Au milieu des conducteurs de motos-taxis, chauffeurs et autres acteurs communautaires, la distance entre uniforme et tenue civile disparaît, laissant place à une responsabilité collective.

Du geste à la réalité, il n’y a qu’un pas, dit-on, c’est dans ce cadre que plus de 700 participants, venus de l’axe Eringeti-Mbau se sont réunis ce samedi 18 avril 2026 à Oïcha, à l’appel de l’organisation Ubuntu Panafrika. L’activité s’inscrivait dans le projet « Wapi Jiwe Langu Kwa Usalama wa Mashariki ya Kongo ? », avec pour objectif d’élargir la réflexion sur la lutte contre les ADF et les autres formes d’insécurité.
Les échanges ont insisté sur le rôle des taximen et chauffeurs, appelés à collaborer avec les services de sécurité en fournissant des informations utiles, tout en restant vigilants pour ne pas servir, consciemment ou non, les intérêts des groupes armés.
« Chauffeurs, conducteurs de motos-taxis, vous devez rester prudents pour ne pas en arriver à ravitailler ou à travailler avec les ADF sans le savoir. Et si certains le font en toute connaissance, alors sachez que vous êtes inutiles et que la terre congolaise ne vous pardonnera jamais. Vous êtes utilisés comme des préservatifs, puis rejetés, » a lancé maître Fidèle Ubuntu, chef de projet.
Il a également critiqué certains mouvements qui, sous couvert de sauver le Kongo, collaborent avec des forces extérieures.

« Sauver le Kongo sans les Congolais, c’est bâtir un paradis pour les étrangers. »

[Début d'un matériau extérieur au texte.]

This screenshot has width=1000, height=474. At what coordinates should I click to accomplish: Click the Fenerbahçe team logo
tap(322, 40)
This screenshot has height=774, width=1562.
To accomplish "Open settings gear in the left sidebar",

La présence des femmes a renforcé le message autour de l’éducation sécuritaire et patriotique. Elles ont été appelées à jouer pleinement leur rôle dans l’orientation des enfants et la transmission des valeurs de protection de la communauté.
« Qui est cette femme qui a déjà encouragé son fils ou sa fille à intégrer l’armée nationale ? Ou bien, n’envoyez-vous que ceux qui deviennent délinquants en famille ? Je vous en prie, envoyez aussi ceux qui ont étudié dans l’armée, car elle a besoin de personnes capables de réfléchir, d’observer et de planifier. »
Dans un ton plus ferme, le conférencier a rappelé l’exigence d’un engagement collectif.
« Si nous ne sommes pas prêts à soutenir notre armée, à nous rendre forts pour nous protéger, protéger nos femmes, nos enfants, nos fils… alors préparons-nous à mourir comme des bêtes. »
La séance s’est clôturée par la distribution de postes récepteurs radio FM aux participants, destinés à suivre les messages de sensibilisation diffusés par Ubuntu FM, émettant depuis Beni sur 104.0 FM.